*Extract to read*.
The project also restored the original Italian trailer for the film, which Leo produced using the video from the original US trailer and audio from low-definition copies, as well as completely remaking the text sections.

==Team Negative 1, Project 4K77, and subsequent restorations==

Although Harmy's Despecialized Editions have been widely praised, some have remarked that they are still technically reconstructions using digital effects and upscaling of low quality sources, rather than truly unaltered preservations. This led to subsequent attempts at improvement, such as the Silver Screen Edition and Skywalker Edition.

*Extracted material*.
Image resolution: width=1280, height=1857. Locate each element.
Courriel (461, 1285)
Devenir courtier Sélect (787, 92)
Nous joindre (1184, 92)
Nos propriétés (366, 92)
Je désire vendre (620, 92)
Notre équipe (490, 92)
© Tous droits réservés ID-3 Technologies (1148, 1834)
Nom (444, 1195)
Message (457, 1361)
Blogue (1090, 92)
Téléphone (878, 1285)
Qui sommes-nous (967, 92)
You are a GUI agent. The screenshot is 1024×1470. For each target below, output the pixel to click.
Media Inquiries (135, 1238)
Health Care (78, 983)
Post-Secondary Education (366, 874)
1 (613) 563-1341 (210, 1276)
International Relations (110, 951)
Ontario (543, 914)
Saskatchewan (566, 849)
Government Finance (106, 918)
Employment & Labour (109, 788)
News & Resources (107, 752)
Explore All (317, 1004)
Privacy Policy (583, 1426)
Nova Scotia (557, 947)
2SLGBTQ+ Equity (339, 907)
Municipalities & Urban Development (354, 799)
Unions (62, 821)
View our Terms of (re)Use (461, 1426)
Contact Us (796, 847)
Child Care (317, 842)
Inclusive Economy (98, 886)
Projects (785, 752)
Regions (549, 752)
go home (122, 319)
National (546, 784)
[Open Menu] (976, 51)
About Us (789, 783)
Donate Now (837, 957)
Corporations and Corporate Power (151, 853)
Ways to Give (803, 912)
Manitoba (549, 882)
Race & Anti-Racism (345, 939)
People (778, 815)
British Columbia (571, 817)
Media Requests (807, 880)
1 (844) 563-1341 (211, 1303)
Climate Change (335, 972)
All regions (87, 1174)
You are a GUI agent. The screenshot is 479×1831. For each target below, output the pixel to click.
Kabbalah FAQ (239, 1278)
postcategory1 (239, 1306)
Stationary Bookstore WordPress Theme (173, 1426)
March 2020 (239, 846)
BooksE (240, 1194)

*Task requirements*.
[A] In the excerpt on film restorations, what later attempts at improvement followed Harmy's Despecialized Editions?
[B] Write what comes next in the excerpt on film restorations, starting after its final sentence.
You can set the listing aside.

*Responses to the exercise*.
[A] The Silver Screen Edition and the Skywalker Edition.

[B]
One of these efforts, Project 4K77, is a fan project to scan and restore original 35mm prints of Star Wars from 1977. The project name refers to the 4K resolution used and the film's release year of 1977. In 2016, a few 35mm prints were located and donated to a group of fans called "Team Negative 1" (TN1), who scanned these prints at 4K resolution. TN1 released the film online in May 2018, 97% of the restored video came from a single, original 1977 35mm Technicolor release print that was dubbed in Spanish, with the remainder from a handful of alternate prints and some frames (about 17 seconds worth) upscaled from the official Lucasfilm Blu-ray.

TN1 followed 4K77 with Project 4K83, based on an original 35mm print of Return of the Jedi (released in 1983) that was discovered and scanned in 4K. According to their website, this print required little cleanup, and the restoration was released in October 2018. TN1 released a subsequent improved V2.0 of this restoration in 2023, which contains more "theatrically accurate" colors due to a technical error when encoding the original release.

Project 4K80, a restoration of The Empire Strikes Back (1980), was begun by TN1 in 2020, reporting that although they have multiple prints, some were faded and they required substantially more cleanup, with a projected two-year time frame to complete. It was released in February 2024.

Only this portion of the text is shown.